13 August 2011

Black Corner

Ya, semua memang salah saya. Al lahir dengan kondisi prematur adalah karena kelalaian saya. Ya, ini memang takdir Tuhan. Tapi, seandainya saya tidak lalai, mungkin ceritanya akan berbeda. Seandainya saya mau mengurangi sedikit aktivitas saya dan beristirahat saja, seandainya saya mengambil cuti ketika tahu air ketuban saya sudah mulai berkurang, seandainya saya tidak membandel dan meminum saja obat pengencer darah yang diberikan dokter setelah ia mendiagnosa saya mengalami pengentalan darah, seandainya saya tidak malas dan menuruti perintah dokter untuk konsultasi ke ahli hematologi, seandainya dan seandainya.

Jujur, saya masih trauma. Al lahir di usianya yang masih 33 minggu. Beratnya hanya 2,3 kg. Tubuhnya kecil. Nafasnya belum teratur. Dadanya cekung. Paru-parunya belum berfungsi sempurna. Dengan kondisi prematur, satu cobaan datang lagi, Al terkena Acinobacter. Saya sendiri tidak mengerti. Menurut penjelasan dokter, itu semacam bakteri dalam darah yang ditularkan oleh ibu kepada bayinya, baik saat kehamilan ataupun dalam proses persalinan. Acinobacter ini harus diterapi dengan antibiotik minimal selama dua minggu. Betapa iba hati saya melihat si makhluk kecil ini harus mendapat suntikan antibiotik. Saya sendiri, ibunya, baru bisa menggendong dan menyusuinya secara langsung di hari kesepuluh setelah kelahirannya.

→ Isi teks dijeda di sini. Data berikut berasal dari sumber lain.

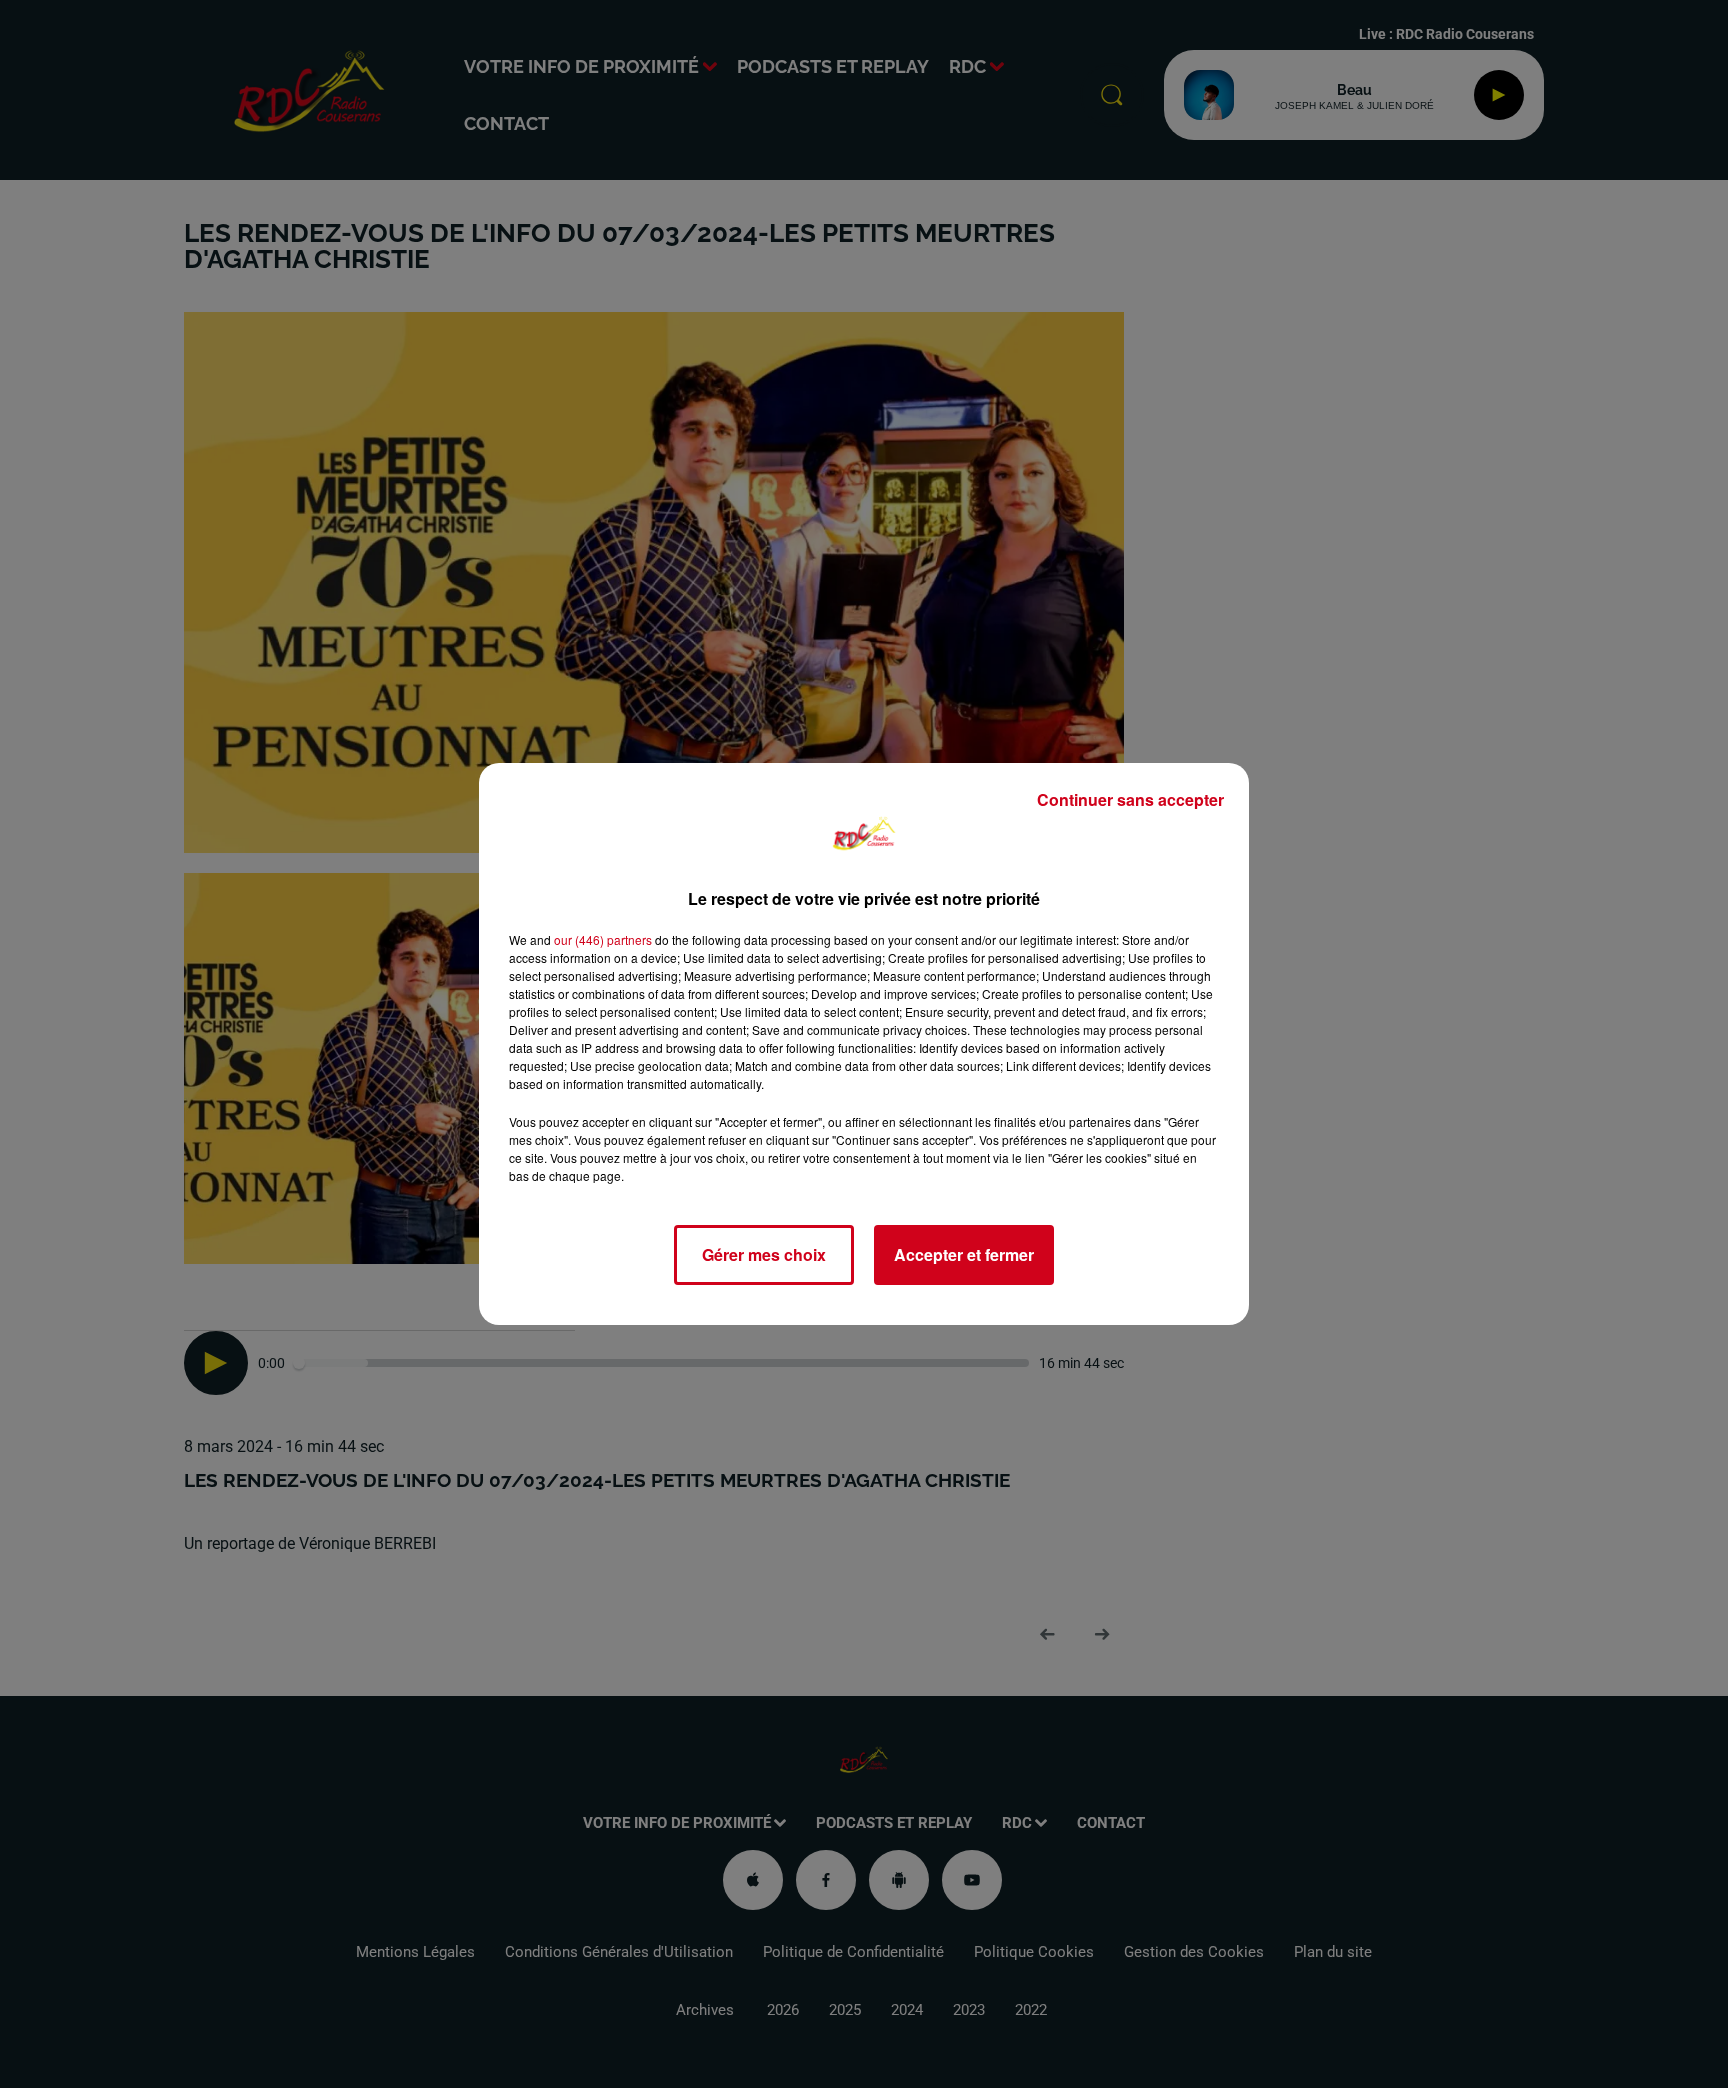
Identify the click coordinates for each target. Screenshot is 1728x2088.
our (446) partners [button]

Ya, semua sudah lima bulan lebih berlalu. Alhamdulillah. Tapi, saya masih saja ketakutan. Apakah anak saya normal? Apakah dia sesehat bayi-bayi lainnya? Kenapa dia belum bisa aktif bolak-balik tengkurap-telentang? Apa karena dia lahir prematur? Kenapa dia jarang bersuara ketika tertawa? Kenapa dia tidak seramah bayi-bayi lain? Kenapa dia belum bisa merayap dan mengejar barang seperti anak teman saya yang seumuran dengannya? Kenapa punggungnya belum terlalu tegak saat belajar duduk? Kenapa kakinya belum bisa menapak saat berdiri? Kenapa beratnya hanya 7,1 kg sementara bayi-bayi lain seusianya bisa lebih dari itu? Kenapa dan kenapa.

Saya masih saja dibayangi ketakutan dan keraguan. Saya tahu ini salah. Saya harus berhenti membanding-bandingkan anak saya dengan anak-anak lainnya. Saya harus berhenti 'cemburu' dengan perkembangan anak-anak lain. Setiap anak memiliki perkembangan yang berbeda-beda. Tak perlu disama-samakan karena kondisinya memang berbeda, asupan gizinya berbeda, lingkungannya berbeda, stimulasinya pun berbeda.

Mulai sekarang, dunia harus tahu, saya bangga pada Al, anak saya. I will stop comparing him with other babies (There's no need, also no benefit to do that silly thing!). Saya tahu pasti Al kini tumbuh dengan sehat dan aktif. Dalam dua minggu lagi, Al akan lulus ASI Ekslusif. Meski badannya tak montok, Al juga tak bisa disebut kurus. Di beberapa bagian, Al mungkin ketinggalan dari bayi-bayi lainnya. Tapi, saya yakin, di bagian lain, Al juga memiliki keunggulannya sendiri. Harusnya saya tak perlu khawatir berlebihan.

Al lahir lebih cepat mungkin karena ia sudah tak sabar ingin melihat dan menjelajah dunia. Ia sudah tak sabar untuk bertemu dengan kedua orang tuanya. Yes, it happened should be for a reason. Yang harus saya lakukan sekarang adalah fokus mengerahkan seluruh kasih sayang saya untuknya, mengisi awal kehidupannya dengan penuh cinta, terus memantau dan menstimulasi perkembangan fisik dan mentalnya, mendidiknya sebaik mungkin, serta berusaha maksimal untuk menyediakan segala kebutuhannya sekarang dan masa depan.

Saya akan terus belajar untuk menjadi ibu yang terbaik bagi anak saya. Bismillah. Semoga Allah selalu menyertai setiap langkah keluarga kecil kami. Semoga Allah selalu memberikan petunjuk & pencerahan di setiap pembelajaran saya. Amin.